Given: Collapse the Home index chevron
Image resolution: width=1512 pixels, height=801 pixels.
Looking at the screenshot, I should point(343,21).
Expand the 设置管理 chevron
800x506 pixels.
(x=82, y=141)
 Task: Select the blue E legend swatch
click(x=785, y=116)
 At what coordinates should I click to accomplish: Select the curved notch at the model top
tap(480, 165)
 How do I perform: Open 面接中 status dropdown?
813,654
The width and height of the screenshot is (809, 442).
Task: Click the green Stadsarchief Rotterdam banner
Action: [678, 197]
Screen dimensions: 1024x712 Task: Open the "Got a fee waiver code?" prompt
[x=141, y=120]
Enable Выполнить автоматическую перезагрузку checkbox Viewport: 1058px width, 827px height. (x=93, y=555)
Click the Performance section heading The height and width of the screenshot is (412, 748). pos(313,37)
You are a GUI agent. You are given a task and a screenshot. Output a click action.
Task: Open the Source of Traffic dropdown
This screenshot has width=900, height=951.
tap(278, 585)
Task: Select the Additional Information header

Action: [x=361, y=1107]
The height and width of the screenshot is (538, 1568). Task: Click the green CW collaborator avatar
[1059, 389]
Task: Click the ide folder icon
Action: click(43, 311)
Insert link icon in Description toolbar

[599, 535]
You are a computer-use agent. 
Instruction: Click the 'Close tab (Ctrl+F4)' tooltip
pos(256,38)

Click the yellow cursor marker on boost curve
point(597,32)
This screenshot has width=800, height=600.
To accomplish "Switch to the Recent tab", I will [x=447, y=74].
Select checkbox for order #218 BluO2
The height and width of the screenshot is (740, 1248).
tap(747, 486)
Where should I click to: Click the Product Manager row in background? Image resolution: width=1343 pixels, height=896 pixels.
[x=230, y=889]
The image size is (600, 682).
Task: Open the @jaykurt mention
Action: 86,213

***

Short problem: Starting at the line that contains "At what coordinates" and continuing through the last of the items, reproduce those lines with "dropdown" replaced by "menu", leaving everything else unchanged.

Written solution:
 At what coordinates should I click to accomplish: Select the curved notch at the model top
tap(480, 165)
 How do I perform: Open 面接中 status menu?
813,654
The width and height of the screenshot is (809, 442).
Task: Click the green Stadsarchief Rotterdam banner
Action: [678, 197]
Screen dimensions: 1024x712 Task: Open the "Got a fee waiver code?" prompt
[x=141, y=120]
Enable Выполнить автоматическую перезагрузку checkbox Viewport: 1058px width, 827px height. (x=93, y=555)
Click the Performance section heading The height and width of the screenshot is (412, 748). pos(313,37)
You are a GUI agent. You are given a task and a screenshot. Output a click action.
Task: Open the Source of Traffic menu
This screenshot has width=900, height=951.
tap(278, 585)
Task: Select the Additional Information header

Action: [x=361, y=1107]
The height and width of the screenshot is (538, 1568). Task: Click the green CW collaborator avatar
[1059, 389]
Task: Click the ide folder icon
Action: click(43, 311)
Insert link icon in Description toolbar

[599, 535]
You are a computer-use agent. 
Instruction: Click the 'Close tab (Ctrl+F4)' tooltip
pos(256,38)

Click the yellow cursor marker on boost curve
point(597,32)
This screenshot has width=800, height=600.
To accomplish "Switch to the Recent tab", I will [x=447, y=74].
Select checkbox for order #218 BluO2
The height and width of the screenshot is (740, 1248).
tap(747, 486)
Where should I click to: Click the Product Manager row in background? Image resolution: width=1343 pixels, height=896 pixels.
[x=230, y=889]
The image size is (600, 682).
Task: Open the @jaykurt mention
Action: 86,213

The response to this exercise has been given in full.